Passage >>
»»

Allow me this stage to honor one of my best friends.
“Is he scared?”
That has always been the question asked by people who first meet Cisco. We always say the same thing, “No. He just has a nervous condition.”
From an early age Cisco started getting the shakes. It is one of the things that always made people fall in love with him because you couldn’t help but want to snuggle with him to make him feel safe, even after you were told he wasn’t scared. He is also the only dog we have that doesn’t insist upon jumping on everyone that walks in our house. He just patiently waits for you to make your way in, and then he waits for you to come to him. Because he knows you will. Everyone does.
This is why he’s always their favorite. It doesn’t matter who “they” are.
We don’t have favorites, of course. We love all of our dogs equally.
But if we had a favorite? It would be Cisco.
Donnie and Cisco have been together longer. Almost 10 years now. Because Donnie brought Cisco home, someone brought Lil’Girl to him months later as a stray. And they would have a litter of puppies together that would give the extended family Daisy and Rosco who would go to live with MrZ’s parents. Essentially, when Donnie brought home Cisco? He paved the way for three other dogs to enter our family. He is the patriarch of the Bostons in our lives. Hell – he’s the patriarch of our cats too.
Cisco doesn’t like it when people hug. I’m not sure why. He doesn’t like dancing either. Or when we do workout videos. I’m the most thankful for that last one. Always gave me a good excuse to opt out.
Cisco’s tongue is larger than normal and his teeth are too small. This means his tongue is always hanging out of his mouth just a little bit. Cutest. Thing. Ever. Trust me.

««

Record set >>
»»

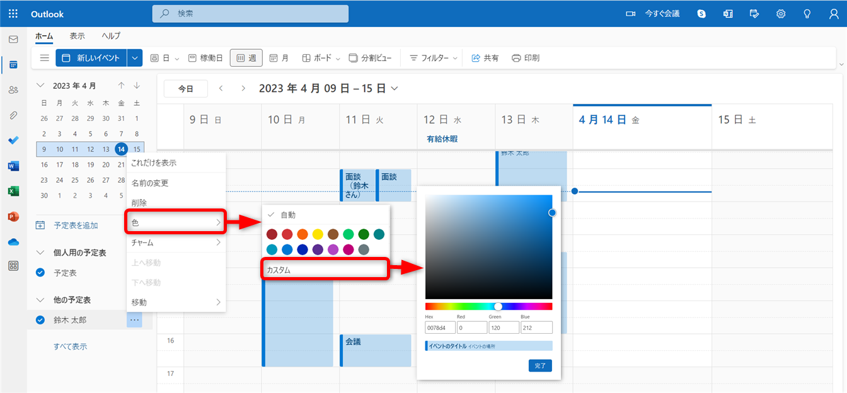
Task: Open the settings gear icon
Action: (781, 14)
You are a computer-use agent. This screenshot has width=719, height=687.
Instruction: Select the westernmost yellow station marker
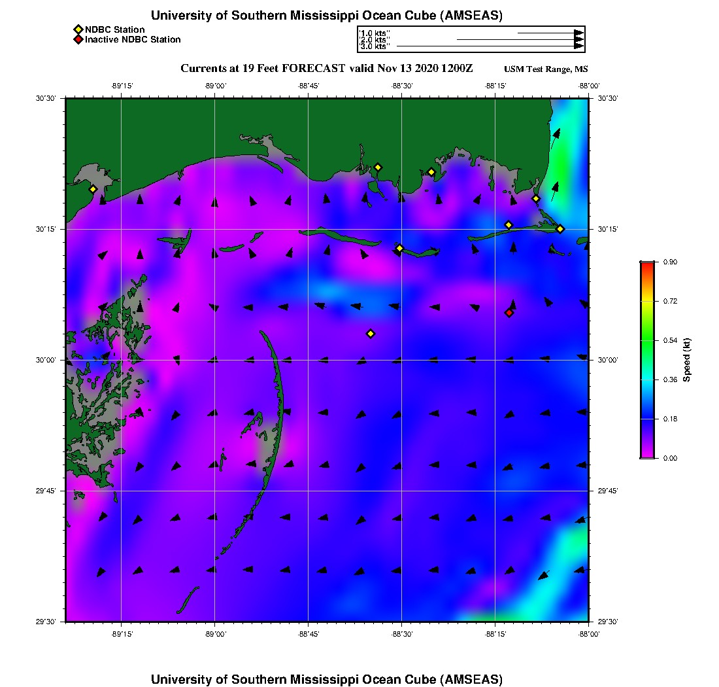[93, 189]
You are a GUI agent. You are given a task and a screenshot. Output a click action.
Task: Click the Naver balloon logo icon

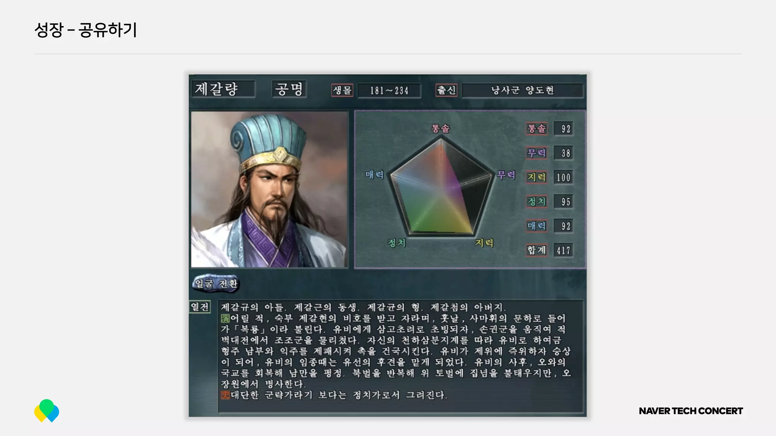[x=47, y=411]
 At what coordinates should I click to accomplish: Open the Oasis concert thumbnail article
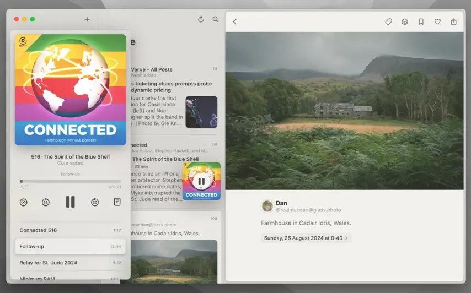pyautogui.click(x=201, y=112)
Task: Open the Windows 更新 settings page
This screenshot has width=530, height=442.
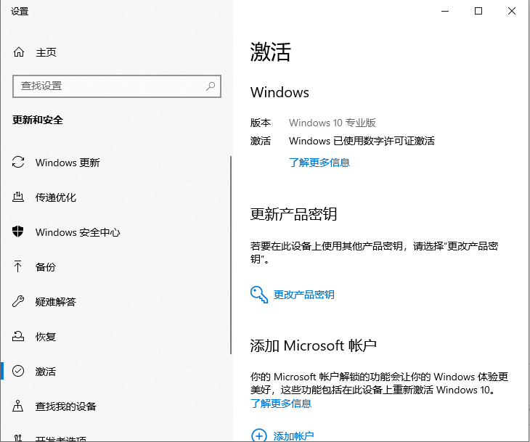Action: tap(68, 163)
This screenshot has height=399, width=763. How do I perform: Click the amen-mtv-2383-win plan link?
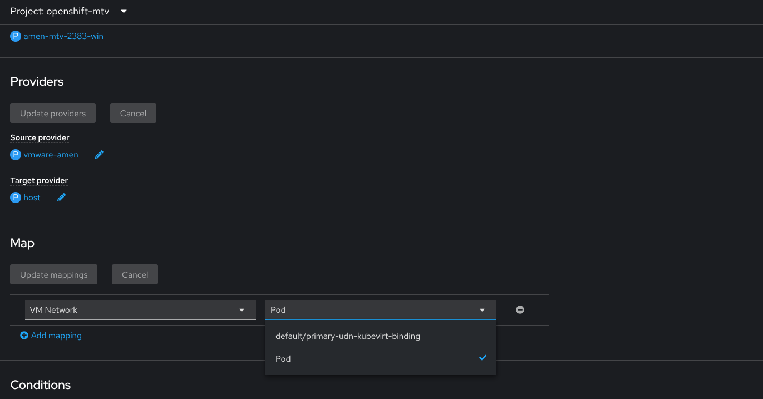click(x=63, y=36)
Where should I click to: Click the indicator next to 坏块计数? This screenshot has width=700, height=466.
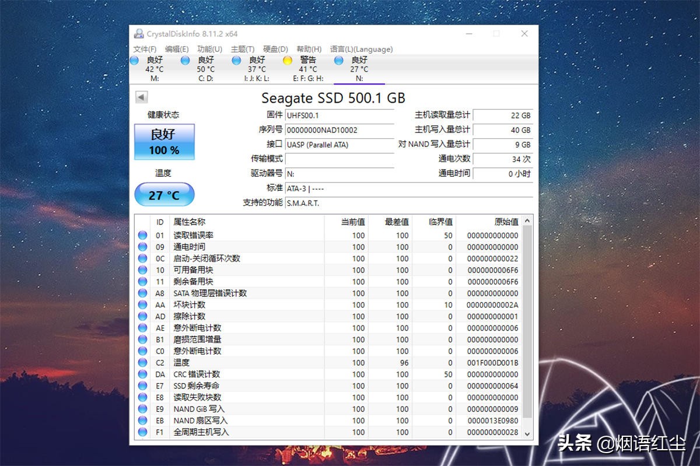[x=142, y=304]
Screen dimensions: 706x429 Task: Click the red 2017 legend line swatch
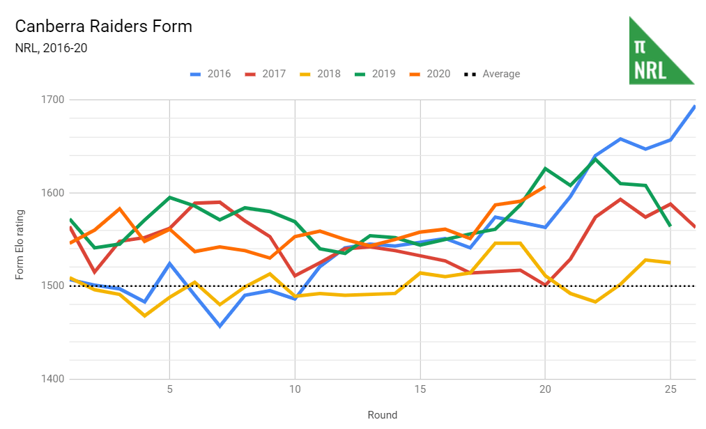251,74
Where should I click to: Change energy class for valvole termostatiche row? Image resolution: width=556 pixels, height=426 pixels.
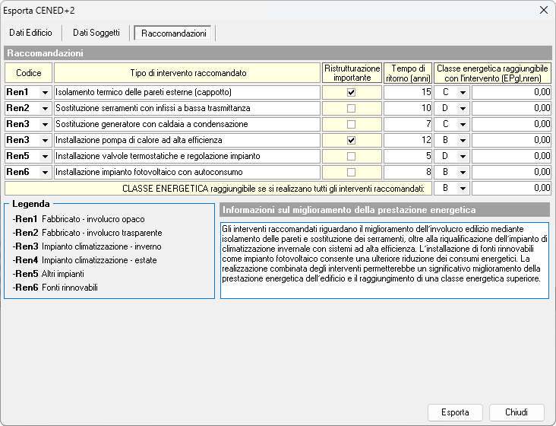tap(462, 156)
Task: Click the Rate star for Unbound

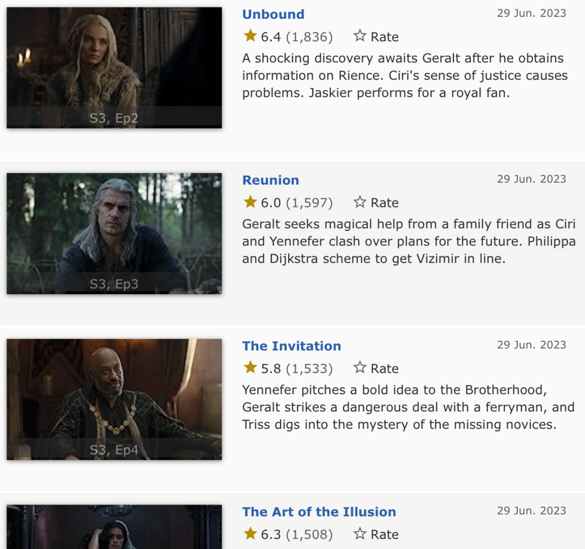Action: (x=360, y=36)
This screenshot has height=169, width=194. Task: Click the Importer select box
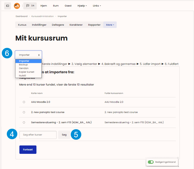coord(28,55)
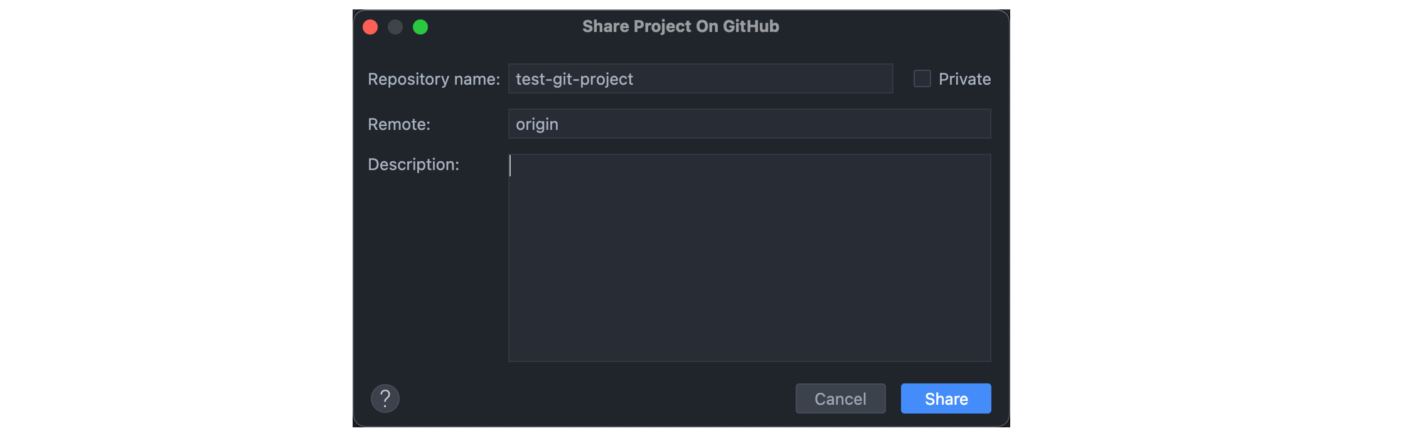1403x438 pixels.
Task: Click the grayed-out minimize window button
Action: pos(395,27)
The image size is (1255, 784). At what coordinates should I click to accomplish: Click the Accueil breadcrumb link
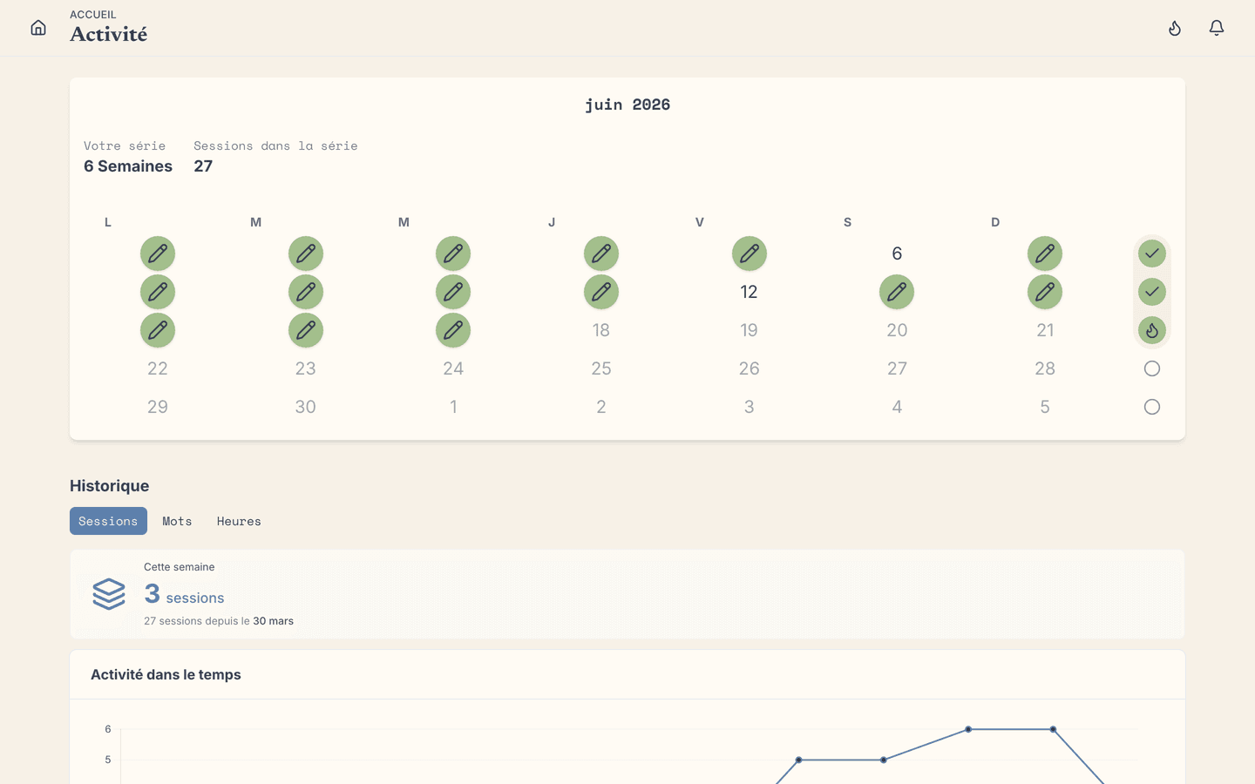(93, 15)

««

Work task 1 >>
In the piece about Cisco the dog, how long have Donnie and Cisco been together?
Work task 2 >>
Write the next part of the piece about Cisco the dog, picking up after its final line.

Answer area 1 >>
Almost 10 years.

Answer area 2 >>
Cisco loves to hang out at my feet at the desk. He also like to cuddle under blankets and tables. I think he chooses the shelter to protect him from the crazy female canines he’s forced to live with. They don’t do much to help a guy relax, that’s for sure.
We’re taking Cisco in today. I can’t even say what we’re taking him in to do. But we’re doing it. And we’re going to stay there with him until he’s gone. We owe him that. This last weekend has been perfect. Well, as perfect as it could be with a dog whose body is shutting down under the weight of cancer. But he’s been in good spirits and allowed us to pamper him and snuggle with him and spoil him. I’m glad we had this weekend. Monday, he took a turn for the worse which is fate’s way of letting us know we’re making the right decision.
We’re going to miss him terribly. I cry as I write this. I don’t want to think of not seeing him when I wake up every morning. I don’t want to think of times on the couch without him at the crook of my legs. I don’t want to think about him not being here to bark at visitors and dancers alike.
I’ve always been the most intrigued by Eastern religions when it comes to the afterlife. I’m not a subscriber to the pearly gates of heaven, but I seem to be able to most wrap my mind around someone’s soul or consciousness, moving to a higher state of existence if they’ve reached their potential in a previous life. I really like that idea with Cisco. I want to imagine him continuing his journey elsewhere. I can’t imagine him gone for good. I don’t want to.
I guess if you’ve never lost a pet, or never been close to an animal, this may seem a little extreme to you. But for those of you who have dogs at home who run to the door to greet you when they hear your keys, or who lick your face and chew your shoes. Will you give them an extra big treat tonight? In memory of Cisco? Thanks.